Pick out every line in the entries below that contains the word "Image" and copy each one in full.

### EXERCISE DATA
>> begin

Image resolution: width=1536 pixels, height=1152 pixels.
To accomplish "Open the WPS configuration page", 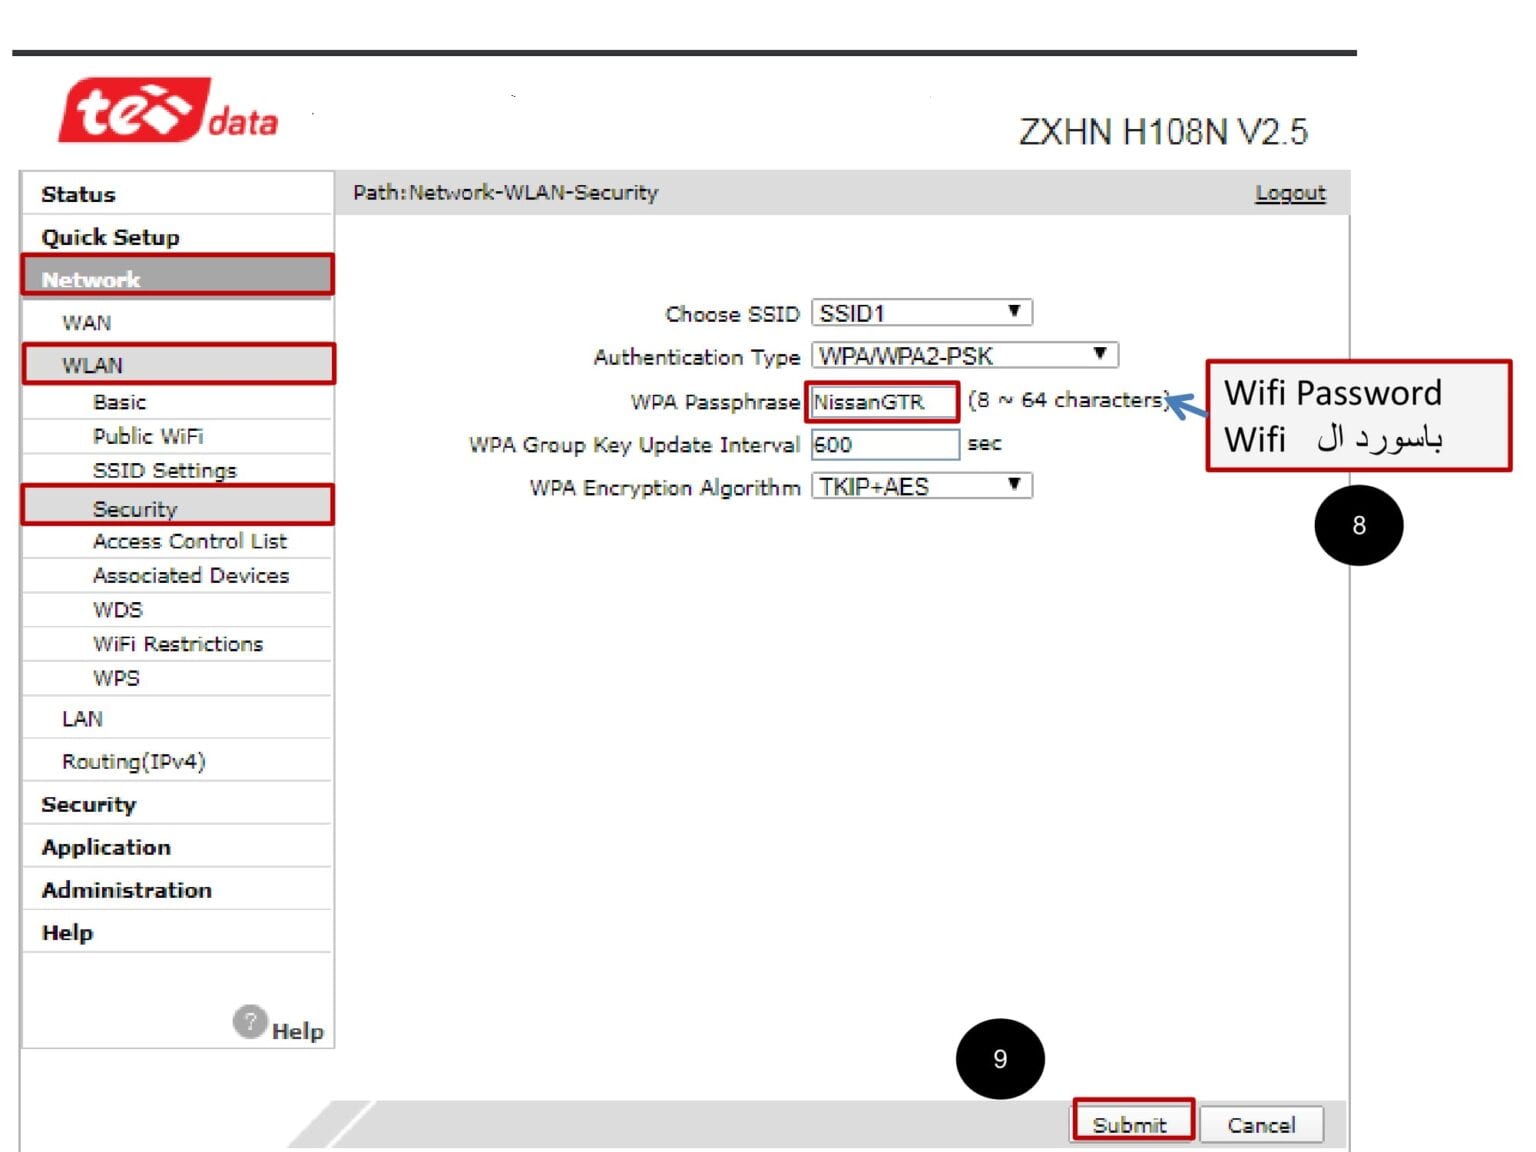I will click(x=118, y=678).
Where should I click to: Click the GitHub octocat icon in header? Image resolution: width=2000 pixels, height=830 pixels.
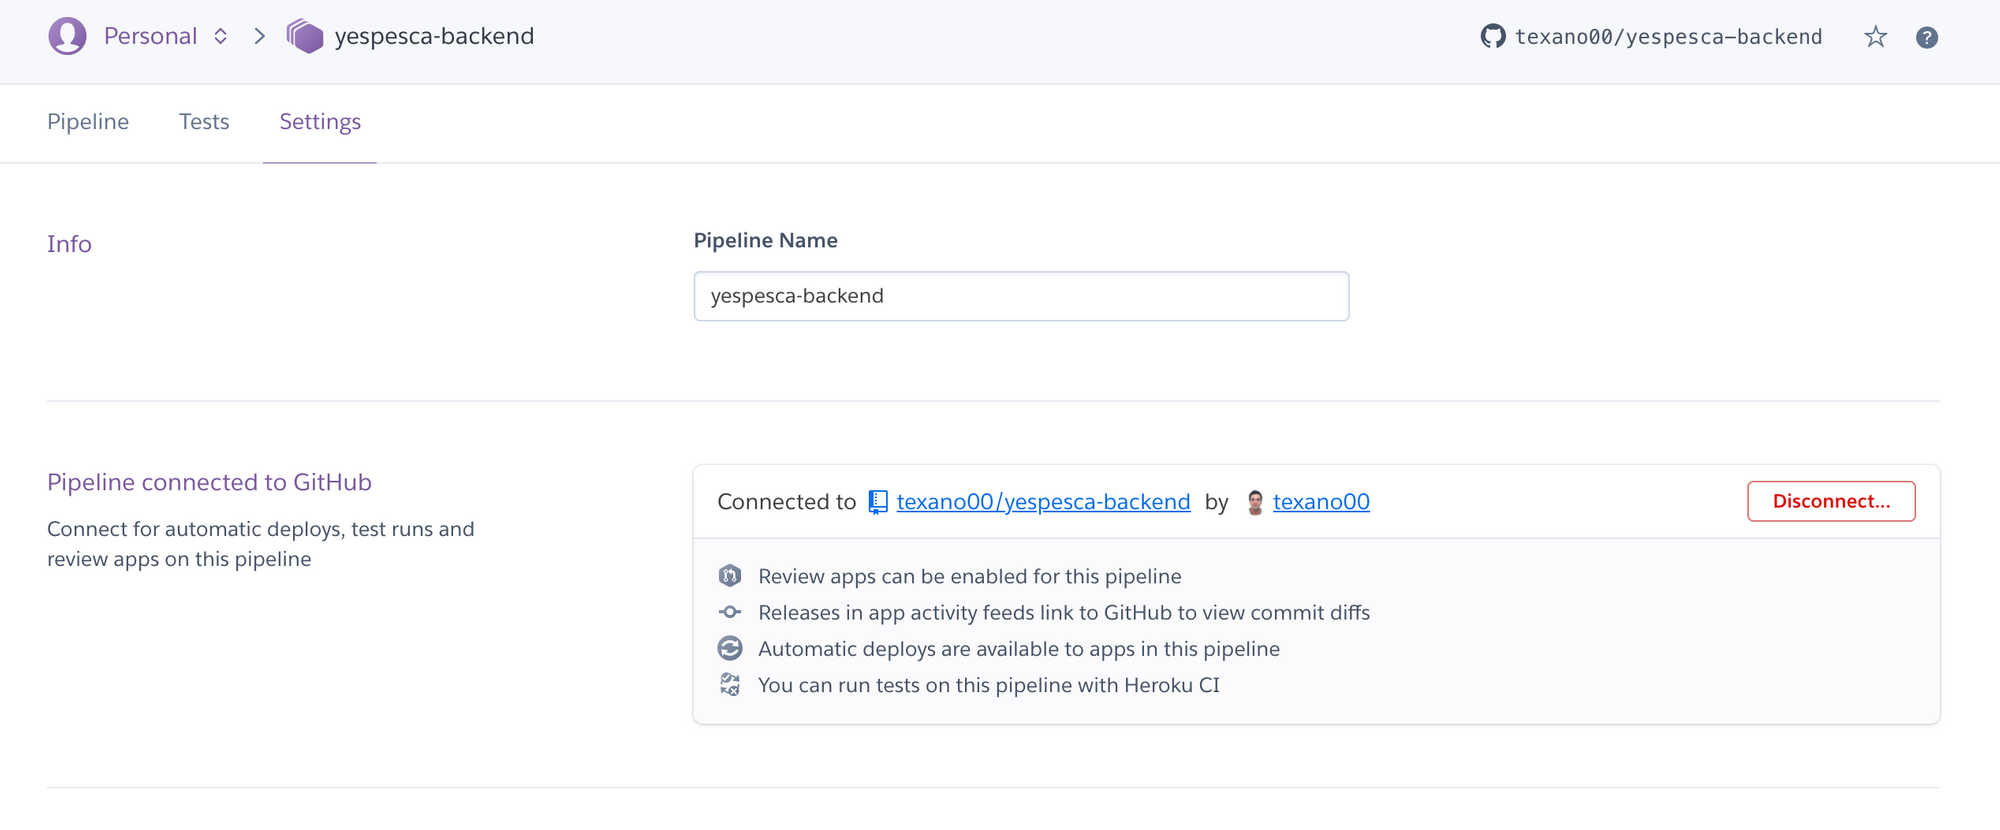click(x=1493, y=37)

>> end
>> begin

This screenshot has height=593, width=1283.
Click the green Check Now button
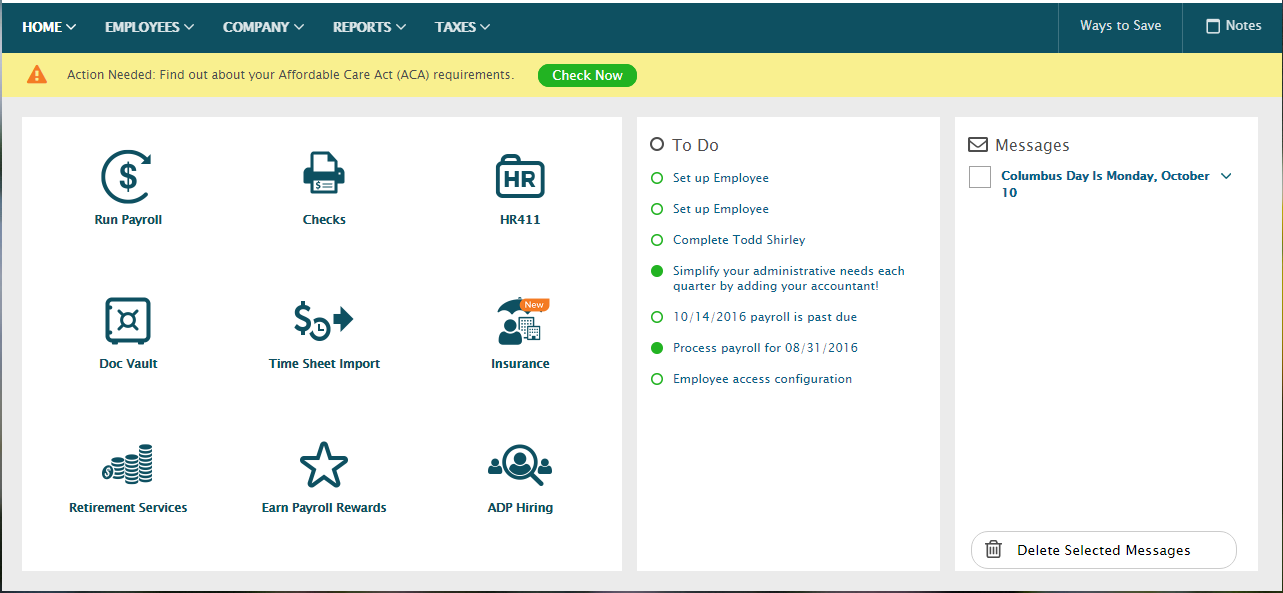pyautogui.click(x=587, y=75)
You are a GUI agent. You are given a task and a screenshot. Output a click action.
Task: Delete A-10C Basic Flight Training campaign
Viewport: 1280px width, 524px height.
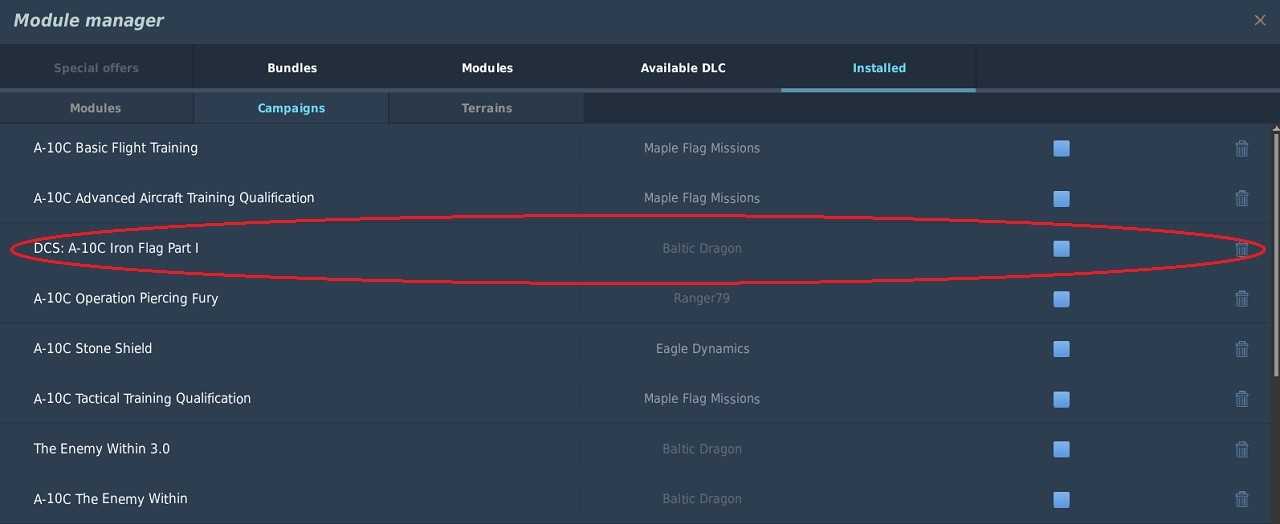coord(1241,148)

>> end

### TASK RESULT
Image resolution: width=1536 pixels, height=1152 pixels.
Where should I click to: Click the GitHub octocat icon in header? Image resolution: width=2000 pixels, height=830 pixels.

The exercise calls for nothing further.